**Task requirements:** All lines below containing "Facebook" are to be listed.

-------

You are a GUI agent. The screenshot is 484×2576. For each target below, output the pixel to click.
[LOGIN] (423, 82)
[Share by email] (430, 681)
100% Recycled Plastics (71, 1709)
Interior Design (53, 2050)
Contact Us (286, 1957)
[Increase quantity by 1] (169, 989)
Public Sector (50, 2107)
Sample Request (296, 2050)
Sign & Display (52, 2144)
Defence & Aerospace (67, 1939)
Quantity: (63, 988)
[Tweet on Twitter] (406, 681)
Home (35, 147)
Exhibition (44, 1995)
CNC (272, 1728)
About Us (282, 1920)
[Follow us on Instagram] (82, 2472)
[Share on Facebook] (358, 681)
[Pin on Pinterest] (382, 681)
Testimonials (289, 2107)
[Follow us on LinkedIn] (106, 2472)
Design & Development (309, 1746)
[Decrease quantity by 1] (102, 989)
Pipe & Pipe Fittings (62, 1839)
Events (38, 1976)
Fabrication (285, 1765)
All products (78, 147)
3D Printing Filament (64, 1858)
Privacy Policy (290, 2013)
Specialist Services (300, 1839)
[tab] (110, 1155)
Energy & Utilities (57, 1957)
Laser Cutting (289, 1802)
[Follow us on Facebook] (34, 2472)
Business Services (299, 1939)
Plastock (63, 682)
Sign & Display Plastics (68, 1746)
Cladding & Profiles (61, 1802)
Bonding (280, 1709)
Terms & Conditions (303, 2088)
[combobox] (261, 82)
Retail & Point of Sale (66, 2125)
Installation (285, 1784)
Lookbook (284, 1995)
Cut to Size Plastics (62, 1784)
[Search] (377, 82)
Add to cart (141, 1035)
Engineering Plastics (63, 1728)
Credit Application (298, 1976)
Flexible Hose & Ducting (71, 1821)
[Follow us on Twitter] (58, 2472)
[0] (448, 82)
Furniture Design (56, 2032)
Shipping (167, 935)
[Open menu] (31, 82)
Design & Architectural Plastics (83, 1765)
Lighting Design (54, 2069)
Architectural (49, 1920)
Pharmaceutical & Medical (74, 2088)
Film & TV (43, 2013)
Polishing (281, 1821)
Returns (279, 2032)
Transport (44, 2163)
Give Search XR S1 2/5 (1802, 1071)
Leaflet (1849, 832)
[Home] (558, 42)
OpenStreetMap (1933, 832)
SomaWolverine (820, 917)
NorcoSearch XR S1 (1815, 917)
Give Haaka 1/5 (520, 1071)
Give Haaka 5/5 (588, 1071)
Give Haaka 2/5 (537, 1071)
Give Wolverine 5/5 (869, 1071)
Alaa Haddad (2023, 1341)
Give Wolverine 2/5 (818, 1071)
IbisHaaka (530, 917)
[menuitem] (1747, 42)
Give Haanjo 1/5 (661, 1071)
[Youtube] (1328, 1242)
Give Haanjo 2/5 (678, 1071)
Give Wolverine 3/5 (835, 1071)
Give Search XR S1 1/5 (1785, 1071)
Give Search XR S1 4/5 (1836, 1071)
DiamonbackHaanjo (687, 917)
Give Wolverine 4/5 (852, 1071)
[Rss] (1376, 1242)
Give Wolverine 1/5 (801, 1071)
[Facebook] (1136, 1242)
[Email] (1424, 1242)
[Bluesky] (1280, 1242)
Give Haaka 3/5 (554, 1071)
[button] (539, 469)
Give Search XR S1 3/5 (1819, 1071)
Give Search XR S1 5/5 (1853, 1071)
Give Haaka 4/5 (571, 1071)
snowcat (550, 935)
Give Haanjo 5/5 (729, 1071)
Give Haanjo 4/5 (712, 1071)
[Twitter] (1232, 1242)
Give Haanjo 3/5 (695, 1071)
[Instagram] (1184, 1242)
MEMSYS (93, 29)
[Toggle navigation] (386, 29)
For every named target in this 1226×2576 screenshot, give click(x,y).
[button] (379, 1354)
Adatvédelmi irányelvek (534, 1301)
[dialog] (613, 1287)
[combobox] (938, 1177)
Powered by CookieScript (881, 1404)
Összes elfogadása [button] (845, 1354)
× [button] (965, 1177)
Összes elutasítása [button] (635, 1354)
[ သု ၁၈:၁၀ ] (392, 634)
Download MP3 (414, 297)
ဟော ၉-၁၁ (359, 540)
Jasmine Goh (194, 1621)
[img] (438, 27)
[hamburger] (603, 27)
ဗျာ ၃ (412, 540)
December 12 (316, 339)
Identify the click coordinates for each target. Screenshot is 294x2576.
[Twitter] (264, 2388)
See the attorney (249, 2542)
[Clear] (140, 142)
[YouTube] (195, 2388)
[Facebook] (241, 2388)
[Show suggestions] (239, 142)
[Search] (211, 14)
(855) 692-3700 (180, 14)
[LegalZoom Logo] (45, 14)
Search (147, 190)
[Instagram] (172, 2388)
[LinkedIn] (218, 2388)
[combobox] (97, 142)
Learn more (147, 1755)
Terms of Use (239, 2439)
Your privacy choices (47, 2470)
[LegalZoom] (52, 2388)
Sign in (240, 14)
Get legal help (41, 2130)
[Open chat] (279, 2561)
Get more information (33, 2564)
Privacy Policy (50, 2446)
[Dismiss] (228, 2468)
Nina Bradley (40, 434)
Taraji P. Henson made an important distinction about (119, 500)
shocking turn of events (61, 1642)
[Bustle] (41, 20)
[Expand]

-------

**Result:**
[Share on Facebook] (358, 681)
[Follow us on Facebook] (34, 2472)
[Facebook] (1136, 1242)
[Facebook] (241, 2388)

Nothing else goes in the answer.